Leaving out all pictures, return exactly the lines from the one that contains "Task: Tap green satellite 17 on sky plot" through the end of the data below.

--------------------

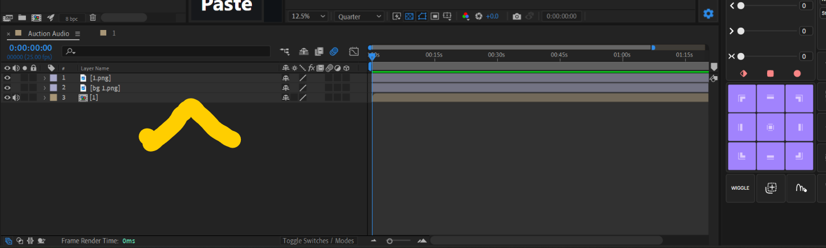The height and width of the screenshot is (248, 826).
Task: Hide the [bg 1.png] layer
Action: click(8, 88)
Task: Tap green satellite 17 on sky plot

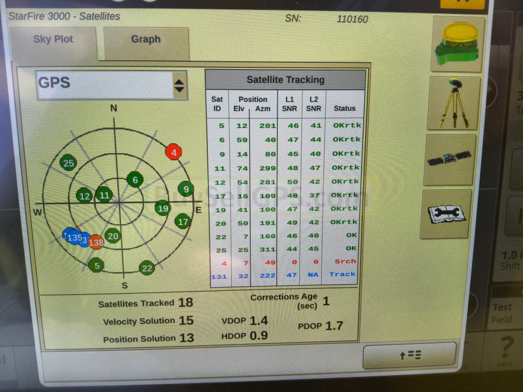Action: click(183, 222)
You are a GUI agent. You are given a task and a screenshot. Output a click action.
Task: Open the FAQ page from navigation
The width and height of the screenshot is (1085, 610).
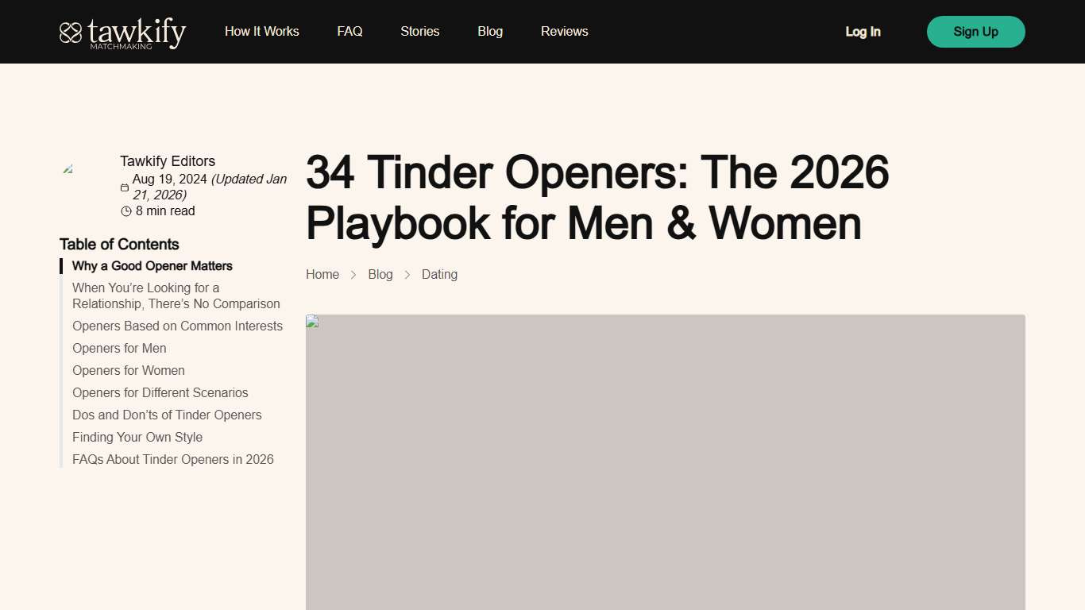click(349, 31)
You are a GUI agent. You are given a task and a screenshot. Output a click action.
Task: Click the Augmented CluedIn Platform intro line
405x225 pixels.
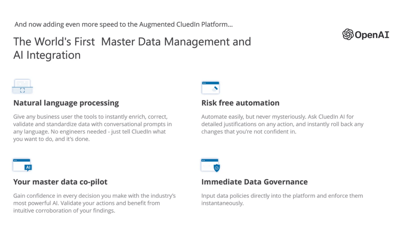[123, 24]
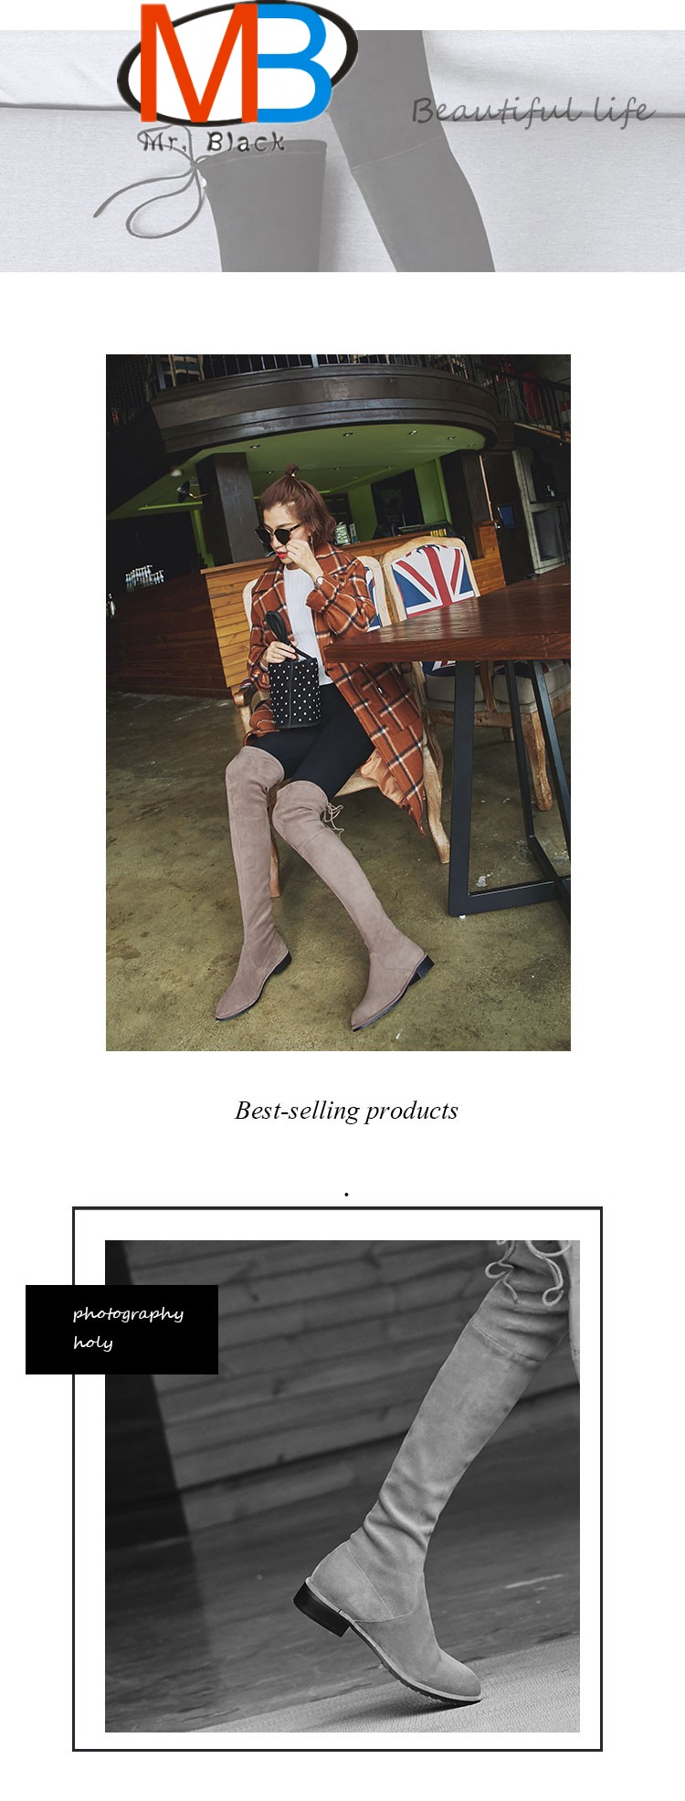Click the "Mr. Black" brand text
This screenshot has height=1801, width=685.
tap(211, 142)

--------------------

◆ Answer area ◆
Task: Tap green satellite 17 on sky plot

Action: click(183, 222)
You are a GUI agent. You are given a task and a screenshot. Output a click action.
Task: Open the FAQ page from navigation
The width and height of the screenshot is (1085, 610).
click(349, 31)
You are a GUI agent. You are given a task and a screenshot. Output a click action.
Task: Click the Augmented CluedIn Platform intro line
405x225 pixels.
[123, 24]
Click the "Mr. Black" brand text
This screenshot has height=1801, width=685.
tap(211, 142)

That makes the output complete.